### DATASET EXCERPTS:
━━━━
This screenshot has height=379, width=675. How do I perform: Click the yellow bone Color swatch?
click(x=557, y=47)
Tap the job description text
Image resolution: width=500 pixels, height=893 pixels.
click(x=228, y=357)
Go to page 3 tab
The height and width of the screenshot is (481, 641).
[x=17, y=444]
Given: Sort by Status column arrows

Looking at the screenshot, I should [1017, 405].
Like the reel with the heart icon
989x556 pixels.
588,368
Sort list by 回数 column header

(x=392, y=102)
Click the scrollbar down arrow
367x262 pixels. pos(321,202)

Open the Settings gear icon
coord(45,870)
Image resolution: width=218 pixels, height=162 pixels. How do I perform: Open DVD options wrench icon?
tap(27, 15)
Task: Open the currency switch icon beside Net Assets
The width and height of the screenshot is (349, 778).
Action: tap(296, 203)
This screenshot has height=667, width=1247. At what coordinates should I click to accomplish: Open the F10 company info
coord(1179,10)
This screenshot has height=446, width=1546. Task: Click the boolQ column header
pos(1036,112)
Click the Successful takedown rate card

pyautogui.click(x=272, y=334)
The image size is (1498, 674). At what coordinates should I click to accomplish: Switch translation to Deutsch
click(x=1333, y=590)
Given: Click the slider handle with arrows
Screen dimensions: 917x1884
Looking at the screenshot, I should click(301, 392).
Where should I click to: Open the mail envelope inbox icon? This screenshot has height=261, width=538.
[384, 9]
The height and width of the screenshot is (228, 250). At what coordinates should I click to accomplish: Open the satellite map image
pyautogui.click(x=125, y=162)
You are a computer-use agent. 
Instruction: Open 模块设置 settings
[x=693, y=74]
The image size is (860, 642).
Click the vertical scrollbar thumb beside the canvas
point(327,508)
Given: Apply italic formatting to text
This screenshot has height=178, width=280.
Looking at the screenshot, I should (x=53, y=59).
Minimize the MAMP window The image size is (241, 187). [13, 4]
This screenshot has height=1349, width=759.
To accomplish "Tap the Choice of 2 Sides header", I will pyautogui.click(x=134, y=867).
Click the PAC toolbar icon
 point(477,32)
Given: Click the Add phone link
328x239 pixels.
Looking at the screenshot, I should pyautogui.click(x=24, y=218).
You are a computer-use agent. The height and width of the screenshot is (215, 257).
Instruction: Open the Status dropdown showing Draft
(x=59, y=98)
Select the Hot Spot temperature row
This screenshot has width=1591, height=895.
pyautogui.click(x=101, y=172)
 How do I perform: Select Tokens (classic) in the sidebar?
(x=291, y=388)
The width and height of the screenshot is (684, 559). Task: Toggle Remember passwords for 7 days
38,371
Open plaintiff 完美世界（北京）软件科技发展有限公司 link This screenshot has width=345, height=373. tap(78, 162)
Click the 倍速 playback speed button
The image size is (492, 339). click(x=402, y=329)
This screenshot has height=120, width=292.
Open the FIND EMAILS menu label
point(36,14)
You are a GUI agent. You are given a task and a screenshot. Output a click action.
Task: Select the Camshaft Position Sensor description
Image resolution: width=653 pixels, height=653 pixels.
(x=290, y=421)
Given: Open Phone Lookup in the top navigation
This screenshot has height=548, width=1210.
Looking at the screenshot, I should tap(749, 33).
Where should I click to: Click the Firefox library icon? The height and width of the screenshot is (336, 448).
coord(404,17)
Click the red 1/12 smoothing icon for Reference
━━━━
Reproduce the data from the line containing "Click the PAC toolbar icon" through the line containing "(x=59, y=98)", both included, with nothing else.

Click the PAC toolbar icon
 point(477,32)
Given: Click the Add phone link
328x239 pixels.
Looking at the screenshot, I should pyautogui.click(x=24, y=218).
You are a computer-use agent. The height and width of the screenshot is (215, 257).
Instruction: Open the Status dropdown showing Draft
(x=59, y=98)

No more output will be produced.